◆ Texte cité
═══
Quinze ans après avoir été élevé au rang de maître de la science-fiction, Alain Damasio faisait en 2019 son retour avec Les Furtifs, son troisième roman qui plonge dans une dystopie digitale étrangement familière. Immersion dans le « zoopunk » du principal hacktiviste littéraire de France, dans ce questions-réponses revenu du futur.

« L’angle mort est leur lieu de vie. » C’est avec cette phrase griffonnée dès 2004 dans l’un de ses cahiers fétiches qu’Alain Damasio a posé l’idée clef des Furtifs. Elle pourrait également définir sa propre carrière… Auteur culte aussi populaire chez les anarcho-geeks que dans les couloirs de France Culture, où ses points de vue sur les utopies ou le transhumanisme ravissent les révolutionnaires du service public, il reste, à 49 ans, assez méconnu du grand public. Avec La Horde du contrevent, il a pourtant signé un best-seller écoulé en quinze ans à 250 000 unités. Il a également obtenu une large reconnaissance lui ouvrant les portes du panthéon de la science-fiction française aux côtés de Verne, Barjavel, Bordage ou Dantec. Mais tout ça ne reste finalement « que » de la SF… Qui plus est à forte tendance subversive et politique, le plaçant très loin des paillettes de l’édition-spectacle. D’où une certaine confidentialité dont peine également à s’extraire La Volte, la maison d’édition qu’il a cofondée il y a quinze ans avec son comparse Mathias Echenay, dans le but de sortir La Horde.

L’angle mort serait donc aussi le lieu de vie d’Alain Damasio. Ce qui ne doit pas déplaire à cet ancien étudiant de l’Essec (École supérieure des sciences économiques et commerciales), qui s’éloigna rapidement du business pour aller « s’ouvrir le cerveau » avec Deleuze, Foucault et Nietzsche. Adepte de l’isolement quand il faut se plonger dans l’écriture, il puise son inspiration dans les interstices, les failles et les ripostes à la société de contrôle 2.0. Avec Les Furtifs, c’est de nouveau ce thème fétiche qu’il explore, dans la lignée de son premier roman, La Zone du dehors. En s’appuyant sur une narration polyphonique virtuose, agrémentée de repères typographiques et bourrée de néologismes, son roman nous donne à voir un futur pas très éloigné… En 2040, dans une France maillée de grandes métropoles privatisées hyper connectées, un ancien sociologue entre deux âges se reconvertit dans l’armée en tant que chasseur de furtifs, ces êtres évanescents qui passent sous tous les écrans radars. Les militaires poursuivent le fantasme de s’approprier cette biotechnologie à des fins guerrières, mais lui nourrit l’espoir de retrouver sa fille disparue.

L’occasion était donc trop belle pour ne pas interroger le maestro sur ses intentions, sa vision de la SF, du futur… Et aussi beaucoup du présent. « C’est pas filmé, là ? Je peux me vautrer sur le canapé ? » Pas de problème. Du coup, on va se tutoyer, hein ? C’est plus sympa.
═══
◆ Consigne A
Dans l'article sur Alain Damasio, relevez tous les titres de romans de l'auteur.
◆ Consigne B
Rédigez la suite de l'article sur Alain Damasio, à partir de sa dernière phrase.

◆ Extrait source
═══
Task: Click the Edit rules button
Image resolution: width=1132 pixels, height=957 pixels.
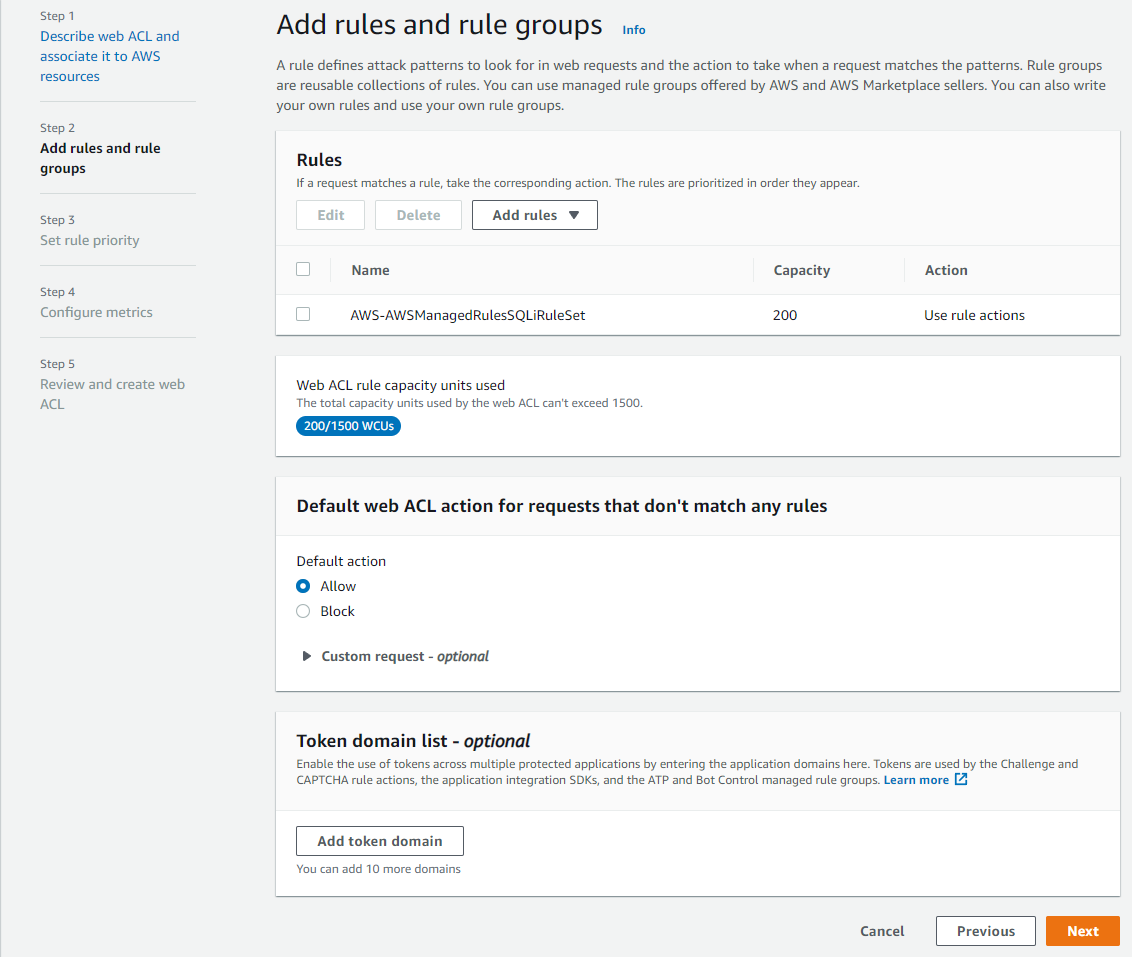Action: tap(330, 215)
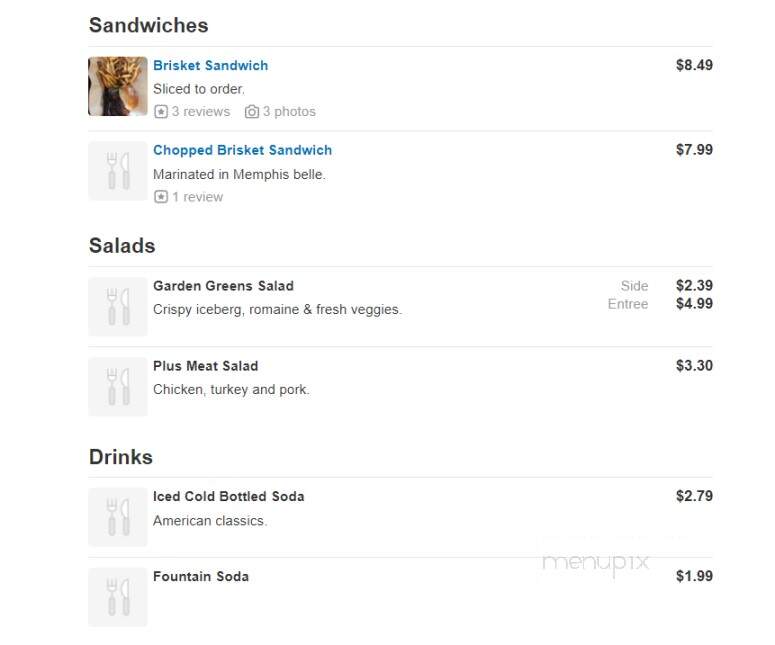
═══
◆ Réponse rédigée A
- Les Furtifs
- La Horde du contrevent
- La Zone du dehors

◆ Réponse rédigée B
Copyright : François Grivelet


L’intrigue de ton roman se déroule dans une France ultralibérale, où les données personnelles émises et captées servent à vendre et surveiller… Un peu comme si les lois et les algorithmes d’internet s’appliquaient dans la vie réelle. C’était l’idée en construisant ton univers ?

Alain Damasio : Oui, et c’est ce que j’appelle le principe de réel-isation : tu rends réelles des choses simplement virtuelles aujourd’hui. Sur le net, le moindre surf, like d’un post Facebook, la moindre messagerie produit de l’information qui par définition peut être collectée et exploitée pour produire de la valeur. C’est ce qui va se passer dans les smart cities, des villes où on aura des tonnes d’objets connectés qui vont collecter et produire de l’information afin d’appliquer les mêmes mécanismes d’économie de l’attention que sur le web [Voir Gonzaï n°27, NdlR] en te balançant par exemple des pubs ciblées quand tu passes devant une vitrine ou un panneau. La prochaine étape, c’est d’arriver à choper plus d’infos ; mais peut-être vont-ils se rendre compte que c’est trop cher, pas assez rentable pour être développé. J’ai l’impression qu’il y a quand même un coup d’arrêt aux smart cities parce que ce n’est pas si facile que prévu. Il y a aussi des destructions, des sabotages… Mais en SF, c’est un régal !

J’aurais plutôt envie de parler « d’anticipation »… Mais je crois que tu n’aimes pas trop ce terme ?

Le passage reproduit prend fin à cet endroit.